06
juin

AntarcticaCoproduit du cinéma et de la télévision japonais, «Antarctica» a fait un malheur au Japon. En France, l’accueil fut plutôt frais sauf chez les adeptes de la vie des animaux. A part ceux-là, la banquise, la neige et l’épopée de la première expédition antarctique japonaise en 1958 ne fait pas vraiment frémir le public français. Pourtant, le film est très beau même s’il est loin, très loin de s’apparenter à Kurosawa, le géant inaccessible. On s’attarde beaucoup, dans «Antarctica», sur le destin de deux rescapés de l’expédition, Taro et Jiro. Ceux-là vont survivre pendant un an sur la banquise tandis que leurs compagnons meurent un à un. Taro et Jiro sont des chiens de trumeaux et de loin les meilleurs acteurs du film. Et c’est vrai que leurs retrouvailles à l’eau de rose avec leurs maîtres auraient de quoi faire pleurer même un iceberg.

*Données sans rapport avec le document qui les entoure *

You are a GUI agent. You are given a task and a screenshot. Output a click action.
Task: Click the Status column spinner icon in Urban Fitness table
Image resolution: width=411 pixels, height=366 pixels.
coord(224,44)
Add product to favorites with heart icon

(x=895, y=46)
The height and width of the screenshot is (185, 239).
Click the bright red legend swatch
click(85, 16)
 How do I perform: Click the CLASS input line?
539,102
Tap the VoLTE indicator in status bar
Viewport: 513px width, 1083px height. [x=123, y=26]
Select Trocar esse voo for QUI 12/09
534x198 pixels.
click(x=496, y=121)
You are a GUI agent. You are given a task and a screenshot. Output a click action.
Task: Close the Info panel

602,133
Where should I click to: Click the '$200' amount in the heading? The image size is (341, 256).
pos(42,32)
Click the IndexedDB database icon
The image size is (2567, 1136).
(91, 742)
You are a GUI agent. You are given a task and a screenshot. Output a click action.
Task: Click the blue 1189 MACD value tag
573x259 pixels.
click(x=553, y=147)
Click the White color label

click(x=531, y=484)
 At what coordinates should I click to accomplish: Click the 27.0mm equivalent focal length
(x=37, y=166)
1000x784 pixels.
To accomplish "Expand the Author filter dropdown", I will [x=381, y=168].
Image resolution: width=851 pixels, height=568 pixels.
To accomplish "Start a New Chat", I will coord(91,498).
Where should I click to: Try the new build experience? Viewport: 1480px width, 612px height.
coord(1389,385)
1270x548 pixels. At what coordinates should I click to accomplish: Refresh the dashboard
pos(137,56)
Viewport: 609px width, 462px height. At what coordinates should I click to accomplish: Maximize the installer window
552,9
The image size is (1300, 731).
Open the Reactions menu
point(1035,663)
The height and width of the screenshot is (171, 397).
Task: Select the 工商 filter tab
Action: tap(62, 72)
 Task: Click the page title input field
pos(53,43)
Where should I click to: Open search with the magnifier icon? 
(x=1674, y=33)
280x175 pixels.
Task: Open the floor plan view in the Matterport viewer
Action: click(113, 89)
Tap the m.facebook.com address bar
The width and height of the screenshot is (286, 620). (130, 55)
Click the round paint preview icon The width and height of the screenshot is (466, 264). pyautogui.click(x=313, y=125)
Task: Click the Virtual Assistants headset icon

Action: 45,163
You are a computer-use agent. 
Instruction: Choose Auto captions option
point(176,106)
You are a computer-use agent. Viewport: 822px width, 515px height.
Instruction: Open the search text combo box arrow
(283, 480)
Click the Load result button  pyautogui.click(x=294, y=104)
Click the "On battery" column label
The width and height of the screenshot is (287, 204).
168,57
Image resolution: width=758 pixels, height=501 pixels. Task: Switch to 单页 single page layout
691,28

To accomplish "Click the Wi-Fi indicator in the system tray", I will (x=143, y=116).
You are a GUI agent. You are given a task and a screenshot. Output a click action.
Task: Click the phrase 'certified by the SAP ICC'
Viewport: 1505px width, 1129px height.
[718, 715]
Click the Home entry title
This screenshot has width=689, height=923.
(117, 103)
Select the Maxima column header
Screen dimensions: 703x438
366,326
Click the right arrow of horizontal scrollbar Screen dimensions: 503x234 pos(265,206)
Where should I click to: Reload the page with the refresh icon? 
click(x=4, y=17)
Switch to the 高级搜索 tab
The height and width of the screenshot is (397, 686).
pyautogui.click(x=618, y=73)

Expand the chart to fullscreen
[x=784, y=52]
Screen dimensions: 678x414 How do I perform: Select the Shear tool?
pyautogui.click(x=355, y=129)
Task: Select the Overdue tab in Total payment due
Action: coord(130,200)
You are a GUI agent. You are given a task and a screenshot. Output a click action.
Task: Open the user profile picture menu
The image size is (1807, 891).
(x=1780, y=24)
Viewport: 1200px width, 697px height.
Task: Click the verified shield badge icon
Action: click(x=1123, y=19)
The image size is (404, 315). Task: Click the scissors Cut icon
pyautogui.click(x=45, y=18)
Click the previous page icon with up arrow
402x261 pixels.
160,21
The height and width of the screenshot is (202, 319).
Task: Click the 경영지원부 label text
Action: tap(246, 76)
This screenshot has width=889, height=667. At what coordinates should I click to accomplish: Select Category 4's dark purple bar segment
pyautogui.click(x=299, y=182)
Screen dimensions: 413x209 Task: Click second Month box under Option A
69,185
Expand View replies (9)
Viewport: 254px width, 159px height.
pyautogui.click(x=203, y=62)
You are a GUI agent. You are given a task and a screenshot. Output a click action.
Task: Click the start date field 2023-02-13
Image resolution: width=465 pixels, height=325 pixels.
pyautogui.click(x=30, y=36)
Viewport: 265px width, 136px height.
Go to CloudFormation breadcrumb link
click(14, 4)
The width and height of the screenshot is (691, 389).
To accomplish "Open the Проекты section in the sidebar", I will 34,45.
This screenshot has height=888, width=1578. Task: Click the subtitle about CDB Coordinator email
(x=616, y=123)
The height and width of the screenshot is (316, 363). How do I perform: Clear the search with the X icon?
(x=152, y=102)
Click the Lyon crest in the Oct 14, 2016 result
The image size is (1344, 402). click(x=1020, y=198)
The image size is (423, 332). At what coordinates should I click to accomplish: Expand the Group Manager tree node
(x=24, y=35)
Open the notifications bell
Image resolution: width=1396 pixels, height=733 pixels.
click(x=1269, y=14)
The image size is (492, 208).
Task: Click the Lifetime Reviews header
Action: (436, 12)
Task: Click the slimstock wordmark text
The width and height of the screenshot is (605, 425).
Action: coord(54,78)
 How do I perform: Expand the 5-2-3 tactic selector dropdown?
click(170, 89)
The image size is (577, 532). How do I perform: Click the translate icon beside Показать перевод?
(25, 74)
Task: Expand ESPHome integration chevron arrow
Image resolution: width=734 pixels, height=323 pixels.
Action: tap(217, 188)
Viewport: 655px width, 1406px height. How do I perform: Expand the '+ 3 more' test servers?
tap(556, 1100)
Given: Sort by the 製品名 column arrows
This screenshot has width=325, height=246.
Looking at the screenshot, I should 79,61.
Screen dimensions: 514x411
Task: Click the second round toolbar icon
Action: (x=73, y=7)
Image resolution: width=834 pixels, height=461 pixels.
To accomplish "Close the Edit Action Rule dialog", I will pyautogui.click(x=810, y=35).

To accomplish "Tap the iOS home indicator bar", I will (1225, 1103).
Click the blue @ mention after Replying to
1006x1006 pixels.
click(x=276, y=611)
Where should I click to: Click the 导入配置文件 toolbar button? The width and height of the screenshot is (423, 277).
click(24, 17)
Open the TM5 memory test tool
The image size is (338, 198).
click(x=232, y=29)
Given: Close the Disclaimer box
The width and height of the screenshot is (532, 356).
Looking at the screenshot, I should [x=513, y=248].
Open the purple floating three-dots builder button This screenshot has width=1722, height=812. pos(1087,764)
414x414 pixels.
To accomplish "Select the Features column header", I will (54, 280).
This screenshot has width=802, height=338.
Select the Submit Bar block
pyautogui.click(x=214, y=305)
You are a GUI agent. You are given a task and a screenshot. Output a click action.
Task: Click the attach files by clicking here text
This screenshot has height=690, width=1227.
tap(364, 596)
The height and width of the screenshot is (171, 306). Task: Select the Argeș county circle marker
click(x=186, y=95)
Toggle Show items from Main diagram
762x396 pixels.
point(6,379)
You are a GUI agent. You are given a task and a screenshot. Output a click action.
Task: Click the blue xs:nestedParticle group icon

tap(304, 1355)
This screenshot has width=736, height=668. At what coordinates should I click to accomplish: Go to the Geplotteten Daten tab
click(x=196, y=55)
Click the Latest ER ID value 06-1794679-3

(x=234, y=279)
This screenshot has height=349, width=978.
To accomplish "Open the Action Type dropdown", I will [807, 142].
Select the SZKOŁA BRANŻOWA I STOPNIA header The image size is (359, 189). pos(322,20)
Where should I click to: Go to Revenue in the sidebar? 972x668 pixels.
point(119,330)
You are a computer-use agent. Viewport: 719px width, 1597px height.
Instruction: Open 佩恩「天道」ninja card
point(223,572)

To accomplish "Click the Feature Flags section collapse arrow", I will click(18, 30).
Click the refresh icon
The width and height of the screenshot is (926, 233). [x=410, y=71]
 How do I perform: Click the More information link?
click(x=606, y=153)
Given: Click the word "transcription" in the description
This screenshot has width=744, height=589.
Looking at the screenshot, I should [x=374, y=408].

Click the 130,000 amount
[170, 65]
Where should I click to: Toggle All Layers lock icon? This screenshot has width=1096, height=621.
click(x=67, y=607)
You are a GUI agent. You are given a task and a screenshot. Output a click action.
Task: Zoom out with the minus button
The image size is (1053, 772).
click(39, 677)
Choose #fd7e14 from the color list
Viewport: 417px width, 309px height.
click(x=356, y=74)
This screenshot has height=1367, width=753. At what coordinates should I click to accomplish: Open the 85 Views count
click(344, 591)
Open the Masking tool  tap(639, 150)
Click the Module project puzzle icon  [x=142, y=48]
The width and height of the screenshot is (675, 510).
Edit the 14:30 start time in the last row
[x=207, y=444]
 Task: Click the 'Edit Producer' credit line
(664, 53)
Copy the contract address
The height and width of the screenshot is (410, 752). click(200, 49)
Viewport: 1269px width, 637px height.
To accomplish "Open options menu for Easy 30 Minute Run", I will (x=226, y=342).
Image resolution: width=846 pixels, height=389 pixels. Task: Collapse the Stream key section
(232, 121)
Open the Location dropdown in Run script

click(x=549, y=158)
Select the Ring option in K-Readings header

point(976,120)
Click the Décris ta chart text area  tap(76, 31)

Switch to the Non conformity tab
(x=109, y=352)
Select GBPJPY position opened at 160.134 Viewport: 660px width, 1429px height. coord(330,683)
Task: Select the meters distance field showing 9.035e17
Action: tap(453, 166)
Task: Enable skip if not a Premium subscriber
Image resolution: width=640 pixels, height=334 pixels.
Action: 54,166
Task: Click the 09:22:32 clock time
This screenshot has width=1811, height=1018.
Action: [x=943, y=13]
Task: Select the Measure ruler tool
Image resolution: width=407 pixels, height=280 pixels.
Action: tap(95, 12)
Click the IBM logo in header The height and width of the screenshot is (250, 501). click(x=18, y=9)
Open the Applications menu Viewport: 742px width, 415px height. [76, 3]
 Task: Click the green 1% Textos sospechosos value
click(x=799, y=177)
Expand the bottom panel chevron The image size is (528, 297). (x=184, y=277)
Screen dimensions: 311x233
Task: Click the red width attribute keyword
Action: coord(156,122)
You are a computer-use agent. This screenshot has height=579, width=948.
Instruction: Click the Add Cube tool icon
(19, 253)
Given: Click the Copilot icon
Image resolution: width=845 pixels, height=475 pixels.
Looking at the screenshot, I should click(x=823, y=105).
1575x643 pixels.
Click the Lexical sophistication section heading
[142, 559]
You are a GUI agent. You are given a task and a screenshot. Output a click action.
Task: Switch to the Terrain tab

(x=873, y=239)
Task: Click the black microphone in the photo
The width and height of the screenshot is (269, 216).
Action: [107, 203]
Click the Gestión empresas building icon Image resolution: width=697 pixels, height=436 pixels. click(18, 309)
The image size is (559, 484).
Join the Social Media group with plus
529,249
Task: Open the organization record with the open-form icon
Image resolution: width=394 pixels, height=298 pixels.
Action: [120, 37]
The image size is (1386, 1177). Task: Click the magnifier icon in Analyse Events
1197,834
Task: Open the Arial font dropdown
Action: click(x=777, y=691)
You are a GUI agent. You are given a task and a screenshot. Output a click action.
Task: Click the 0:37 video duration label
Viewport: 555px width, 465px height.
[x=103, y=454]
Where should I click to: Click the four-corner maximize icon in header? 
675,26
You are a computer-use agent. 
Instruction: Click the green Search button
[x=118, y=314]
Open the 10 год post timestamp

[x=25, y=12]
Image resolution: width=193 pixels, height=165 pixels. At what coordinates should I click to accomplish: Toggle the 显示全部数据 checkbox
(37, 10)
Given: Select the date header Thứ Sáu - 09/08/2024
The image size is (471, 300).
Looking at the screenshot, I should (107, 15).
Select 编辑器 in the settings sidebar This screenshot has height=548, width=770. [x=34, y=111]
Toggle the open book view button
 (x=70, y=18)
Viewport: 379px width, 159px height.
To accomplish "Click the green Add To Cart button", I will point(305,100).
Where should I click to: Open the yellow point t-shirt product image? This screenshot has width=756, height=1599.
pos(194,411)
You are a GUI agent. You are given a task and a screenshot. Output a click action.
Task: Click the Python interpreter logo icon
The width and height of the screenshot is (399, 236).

Boxcar BerthaBoxcar Bertha

«Boxcar Bertha» est le second film de Martin Scorsese. En 1972, le réalisateur de «New York, New York» et «Taxi driver» n’avait pas une telle cote d’amour auprès des producteurs. Il débutait et, comme beaucoup d’autres (Coppola et Bogdanovich entre autres), Corman lui a donné sa vraie première chance… tout en l’exploitant un peu, ce qui est de bonne guerre. La mode était aux biographies de grands criminels, dans les Studios Corman… Scorsese donnera donc dans le genre, mais tout en parlant de ces paumés et marginaux qu’il aime bien, Bertha et ses amis terrorisent les États-Unis, au cœur des années 30. Mais Scorsese parle avant tout d’une révoltée contre la société (à la suite de la mort tragique de son père par la faute d’un patron) et d’un militant syndicaliste. Son film se veut une ballade tragique. Côté spectacle, on retrouve dans «Boxcar Bertha» le romantisme désespéré et violent de «Bonnie and Clyde» et le décor de misère sociale et violence des chemins de fer de «L’empereur du Nord» de Robert Aldrich. Mais Scorsese a su y ajouter une jolie tendresse pour ses personnages. Il a eu la chance de trouver une interprète étonnante : Barbara Hershey, que l’on reverra dans «Le diable en boîte» de Richard Rush ou  «L’emprise» de Sidney J. Furie. A la fois volontaire et fragile, sensuelle et énergique, elle est Boxcar Bertha ! A travers elle, Martin Scorsese dépeint non seulement les années les plus noires de la grande dépression, mais aussi le syndicalisme américain réprimé avec une violence intolérable et ouvertement considérée comme du bolchevisme. Son film a aussi un petit goût de défense des libertés.